SOURCE:
■ ■ ■ ■

Having found that the correlation between goals scored and shots on target was the strongest of the various shooting variables I had available to me, I decided to see how well they could predict the outcome of a football match.
The obvious approach would have been to just do a linear regression for goals scored against number of shots on target and then predict the average number of goals each team would be expected to score. This doesn’t provide much insight though. The average score line might be of interest if each team was going to play each other 20 or 30 times a season but for a single game it is pretty much irrelevant.
What is of more use is to predict the actual odds for each possible outcome between the teams. In other words what is the probability of each team winning, drawing or losing?
To do this I looked at how many shots on target each team achieved and conceded each match compared with the league’s average to estimate how many they would be expected to have against each other. This was then mapped to the distribution of their shot on targets over the season so far and their shot conversion rate used to calculate the probabilities of the different number of goals they could score. Each match was then played one million times as part of a Monte Carlo simulation to see what the likely outcomes was.
One difficulty with a model like this is to assess its accuracy. With a traditional linear model you can just look at the $r2$ value to see how well you predictions match the actual results. The higher the $r2$ value then the better your model is.
But with a probability model this doesn’t work. For example take the situation where the probability model predicts Team A have a 75% chance of beating Team B. Even if the model has calculated these odds perfectly then Team A will still lose 25% of the time, making it look like the prediction was incorrect.
One alternative is to identify what the most probable outcome for each match was – win, draw or loss – and compare that with what actually happened to see if they match. To do this I applied the model retrospectively to all the matches from the 2011–2012 English Premier League season and overall the proportions of outcomes predicted did match closely what actually happened (Figure 1).

■ ■ ■ ■

DATA SHOWN:
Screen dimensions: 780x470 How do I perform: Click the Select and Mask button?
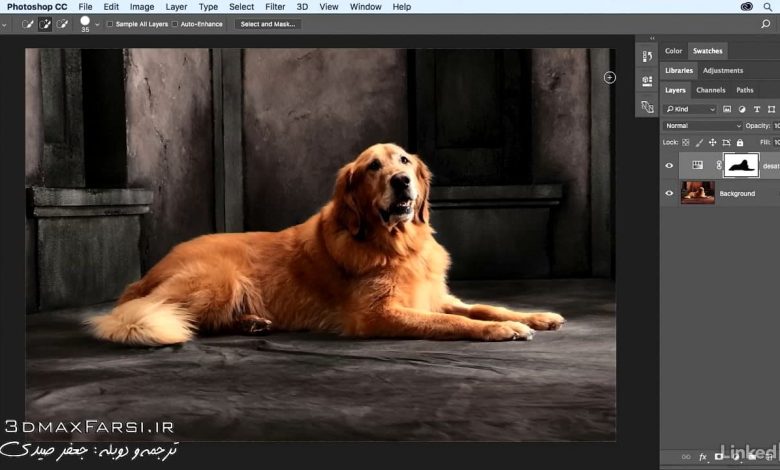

■ ■ ■ ■

TASK SET:
A – According to the article on predicting football results, why can't the $r2$ value be used to judge the accuracy of a probability model? Explain in one to three sentences.
B – Decide whether each statement below agrees with the article on predicting football results. Answer yes or no for each, and quote the words from the article that settle it.
(i) Of the shooting variables available, shots on target had the strongest correlation with goals scored.
(ii) Each match was simulated one hundred thousand times.
(iii) The model was applied to matches from the 2011–2012 English Premier League season.
C – Carry on writing the article on predicting football results from the point where it stops.

FINAL RESULTS:
A – A probability model can be right and still seem to fail. If it says Team A has a 75% chance of beating Team B, Team A will still lose 25% of the time, even if those odds are perfectly calculated. Those losses make the prediction look wrong.

B –
(i) Yes: "the correlation between goals scored and shots on target was the strongest of the various shooting variables I had available to me"
(ii) No: "Each match was then played one million times"
(iii) Yes: "I applied the model retrospectively to all the matches from the 2011–2012 English Premier League season"

C –
Figure 1: Proportion of outcomes predicted compared with actual results for 2011–2012 English Premier League season
Another test we can do is to compare the Shot on Target model with other models to see how well they compare. Again I picked the most probable outcome from my odds and this time compared it with those from Bet365 for the entire 2011–2012 English Premier League season. I also randomly guessed the outcome for each match by chance to see how the model compared with pure luck too.
Overall, the Shot on Target model’s most probable outcome correctly matched what actually happened for 43% of the matches tested compared with 52% for Bet365 and 33% from randomly guessing.
Interestingly, even the bookies only managed to get the odds correct for around half the matches so the Shot on Target model is doing pretty well at 43% and isn’t that far behind the professional odds compilers. Also, this is only the first stage of the model, there are still plenty of ways it can be tweaked to try and improve its accuracy further.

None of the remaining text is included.